Warner has given owners of the Blu-ray a couple of extras with their release of The Informant!. First up is an audio commentary with Steven Soderbergh and writer Scott Burns, who discuss a wide range of topics that include the original source material, Kurt Eichenwald's "The Informant: A True Story", and Burns' adaptation of the material for the screen, the film's casting and the overall production. Like other commentary tracks featuring Soderbergh, this is another interesting journey into the filmmaker's process that those of us who enjoy such extra features will enjoy.

The other extra on the disc is the inclusion of four deleted scenes—all presented in high definition—that are of interest enough to view at least once after you’ve watched the main feature.
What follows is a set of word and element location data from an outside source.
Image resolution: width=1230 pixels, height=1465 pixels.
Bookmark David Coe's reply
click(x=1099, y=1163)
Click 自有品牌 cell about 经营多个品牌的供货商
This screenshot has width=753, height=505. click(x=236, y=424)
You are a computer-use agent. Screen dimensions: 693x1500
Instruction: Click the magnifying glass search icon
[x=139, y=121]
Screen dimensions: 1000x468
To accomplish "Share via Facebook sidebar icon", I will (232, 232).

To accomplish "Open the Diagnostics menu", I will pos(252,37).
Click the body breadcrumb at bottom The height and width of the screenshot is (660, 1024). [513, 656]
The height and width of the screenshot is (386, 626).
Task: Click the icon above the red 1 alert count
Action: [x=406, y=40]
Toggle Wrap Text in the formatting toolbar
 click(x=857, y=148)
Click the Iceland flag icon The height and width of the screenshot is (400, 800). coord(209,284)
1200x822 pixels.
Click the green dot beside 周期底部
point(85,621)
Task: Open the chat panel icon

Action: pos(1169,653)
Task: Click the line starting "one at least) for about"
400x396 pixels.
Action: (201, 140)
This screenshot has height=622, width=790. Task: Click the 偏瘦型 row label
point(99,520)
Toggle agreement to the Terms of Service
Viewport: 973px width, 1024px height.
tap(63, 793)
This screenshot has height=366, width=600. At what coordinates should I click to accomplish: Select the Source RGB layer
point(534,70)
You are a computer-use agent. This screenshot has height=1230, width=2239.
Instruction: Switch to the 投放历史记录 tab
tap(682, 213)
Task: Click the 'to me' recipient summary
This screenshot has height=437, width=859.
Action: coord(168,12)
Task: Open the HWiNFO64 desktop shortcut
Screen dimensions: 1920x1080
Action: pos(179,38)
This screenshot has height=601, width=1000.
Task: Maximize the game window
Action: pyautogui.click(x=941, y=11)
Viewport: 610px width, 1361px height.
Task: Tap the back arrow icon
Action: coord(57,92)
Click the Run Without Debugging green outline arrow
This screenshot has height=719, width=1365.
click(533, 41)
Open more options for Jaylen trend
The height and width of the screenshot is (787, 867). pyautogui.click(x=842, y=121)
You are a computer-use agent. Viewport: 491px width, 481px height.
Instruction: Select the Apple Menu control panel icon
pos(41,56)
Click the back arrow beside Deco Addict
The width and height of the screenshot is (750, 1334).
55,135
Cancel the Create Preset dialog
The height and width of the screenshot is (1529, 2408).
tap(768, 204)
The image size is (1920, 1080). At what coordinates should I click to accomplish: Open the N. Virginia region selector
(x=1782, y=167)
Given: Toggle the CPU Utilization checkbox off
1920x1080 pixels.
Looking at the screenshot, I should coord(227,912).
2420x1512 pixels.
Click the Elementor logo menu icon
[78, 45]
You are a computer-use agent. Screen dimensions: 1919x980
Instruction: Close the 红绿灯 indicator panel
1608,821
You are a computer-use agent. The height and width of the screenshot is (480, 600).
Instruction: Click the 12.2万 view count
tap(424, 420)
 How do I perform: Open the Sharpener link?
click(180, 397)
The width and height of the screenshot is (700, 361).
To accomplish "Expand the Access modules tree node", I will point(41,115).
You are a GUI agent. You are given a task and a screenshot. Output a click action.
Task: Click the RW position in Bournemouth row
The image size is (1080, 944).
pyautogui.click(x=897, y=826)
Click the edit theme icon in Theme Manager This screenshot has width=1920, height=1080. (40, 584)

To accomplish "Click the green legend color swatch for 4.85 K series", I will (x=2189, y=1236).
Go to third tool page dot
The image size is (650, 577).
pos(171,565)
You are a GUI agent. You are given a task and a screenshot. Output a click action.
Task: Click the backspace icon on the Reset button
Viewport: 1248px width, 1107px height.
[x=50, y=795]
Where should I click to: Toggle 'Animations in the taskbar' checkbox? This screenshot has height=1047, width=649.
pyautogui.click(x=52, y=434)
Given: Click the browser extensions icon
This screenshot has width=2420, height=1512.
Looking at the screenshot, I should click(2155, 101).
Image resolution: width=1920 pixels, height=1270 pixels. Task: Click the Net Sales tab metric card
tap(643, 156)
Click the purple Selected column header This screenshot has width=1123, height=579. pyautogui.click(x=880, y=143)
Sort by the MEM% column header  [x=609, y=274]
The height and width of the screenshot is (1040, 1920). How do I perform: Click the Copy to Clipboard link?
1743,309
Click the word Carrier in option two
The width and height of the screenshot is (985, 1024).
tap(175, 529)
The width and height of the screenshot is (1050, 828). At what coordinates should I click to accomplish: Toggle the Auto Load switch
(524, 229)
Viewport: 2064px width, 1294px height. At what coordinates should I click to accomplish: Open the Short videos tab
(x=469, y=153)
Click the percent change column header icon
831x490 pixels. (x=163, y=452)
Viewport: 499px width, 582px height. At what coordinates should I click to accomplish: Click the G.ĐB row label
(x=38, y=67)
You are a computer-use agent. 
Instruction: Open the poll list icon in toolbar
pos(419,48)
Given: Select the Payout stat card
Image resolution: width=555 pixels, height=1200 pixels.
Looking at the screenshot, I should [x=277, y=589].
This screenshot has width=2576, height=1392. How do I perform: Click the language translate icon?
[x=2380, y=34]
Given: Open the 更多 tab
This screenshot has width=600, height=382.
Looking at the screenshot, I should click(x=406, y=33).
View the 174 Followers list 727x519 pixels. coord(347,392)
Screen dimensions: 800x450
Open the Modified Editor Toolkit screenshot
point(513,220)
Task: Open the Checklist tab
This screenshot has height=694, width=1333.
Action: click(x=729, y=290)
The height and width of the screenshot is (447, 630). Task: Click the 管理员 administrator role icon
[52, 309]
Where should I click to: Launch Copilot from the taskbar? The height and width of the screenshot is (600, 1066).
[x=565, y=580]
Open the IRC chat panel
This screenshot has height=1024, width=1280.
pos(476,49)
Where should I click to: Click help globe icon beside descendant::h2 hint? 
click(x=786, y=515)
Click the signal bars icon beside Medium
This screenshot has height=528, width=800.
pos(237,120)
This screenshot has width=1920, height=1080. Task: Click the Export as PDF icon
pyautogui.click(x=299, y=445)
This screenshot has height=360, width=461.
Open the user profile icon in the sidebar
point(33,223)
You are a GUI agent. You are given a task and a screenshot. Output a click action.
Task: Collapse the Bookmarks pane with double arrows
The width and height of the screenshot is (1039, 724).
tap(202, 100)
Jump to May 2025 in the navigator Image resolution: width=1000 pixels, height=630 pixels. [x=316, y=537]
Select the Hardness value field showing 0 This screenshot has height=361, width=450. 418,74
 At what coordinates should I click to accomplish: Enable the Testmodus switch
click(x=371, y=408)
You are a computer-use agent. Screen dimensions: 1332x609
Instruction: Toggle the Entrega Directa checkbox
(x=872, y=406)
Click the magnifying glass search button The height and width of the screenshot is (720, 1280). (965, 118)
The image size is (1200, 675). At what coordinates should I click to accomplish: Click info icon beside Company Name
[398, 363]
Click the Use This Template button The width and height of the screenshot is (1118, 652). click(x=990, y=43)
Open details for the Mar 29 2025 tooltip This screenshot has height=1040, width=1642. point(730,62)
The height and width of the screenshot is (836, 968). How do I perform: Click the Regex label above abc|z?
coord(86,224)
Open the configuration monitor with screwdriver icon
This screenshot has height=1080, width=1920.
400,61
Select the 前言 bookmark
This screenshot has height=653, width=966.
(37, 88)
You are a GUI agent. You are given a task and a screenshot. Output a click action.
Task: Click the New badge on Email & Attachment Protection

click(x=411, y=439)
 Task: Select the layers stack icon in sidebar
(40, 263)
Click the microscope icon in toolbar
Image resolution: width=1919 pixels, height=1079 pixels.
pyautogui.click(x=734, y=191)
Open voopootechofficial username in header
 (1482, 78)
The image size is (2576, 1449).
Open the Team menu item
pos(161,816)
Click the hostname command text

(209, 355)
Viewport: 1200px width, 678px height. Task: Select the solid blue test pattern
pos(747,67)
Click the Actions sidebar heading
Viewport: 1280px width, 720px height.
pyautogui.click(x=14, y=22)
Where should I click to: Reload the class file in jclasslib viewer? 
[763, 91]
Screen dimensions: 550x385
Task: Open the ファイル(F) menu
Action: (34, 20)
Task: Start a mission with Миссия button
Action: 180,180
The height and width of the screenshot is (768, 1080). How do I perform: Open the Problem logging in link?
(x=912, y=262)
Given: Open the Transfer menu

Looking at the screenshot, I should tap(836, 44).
The package is rounded out with the inclusion of a second disc which houses a DVD copy of the movie sans special features and a digital copy for portable devices.

The Informant
Offbeat would be one word to describe director Steven Soderbergh's latest effort on Blu-ray, and I mean that in the nicest possible way. Centered around Matt Damon's excellent performance as Mark Whitacre the film isn’t exactly what you might expect, but instead a rather complex character study of the man former FBI supervisor of the ADM case Dean Paisley would later go on to call "a national hero". Warner Home Video's Blu-ray presentation features top notch audio and video which carry over the theatrical experience of watching the movie with ease, and while the included audio commentary is a very welcome addition the lack of many other meaningful extras is a bit of a disappointment. Overall some folks will really enjoy watching Mark Whitacre's life unravel before their eyes and through the camera lens of Steven Soderbergh, while others might find it too Insider-lite for their tastes.

*Note: The images on this page are not representative of the Blu-ray release.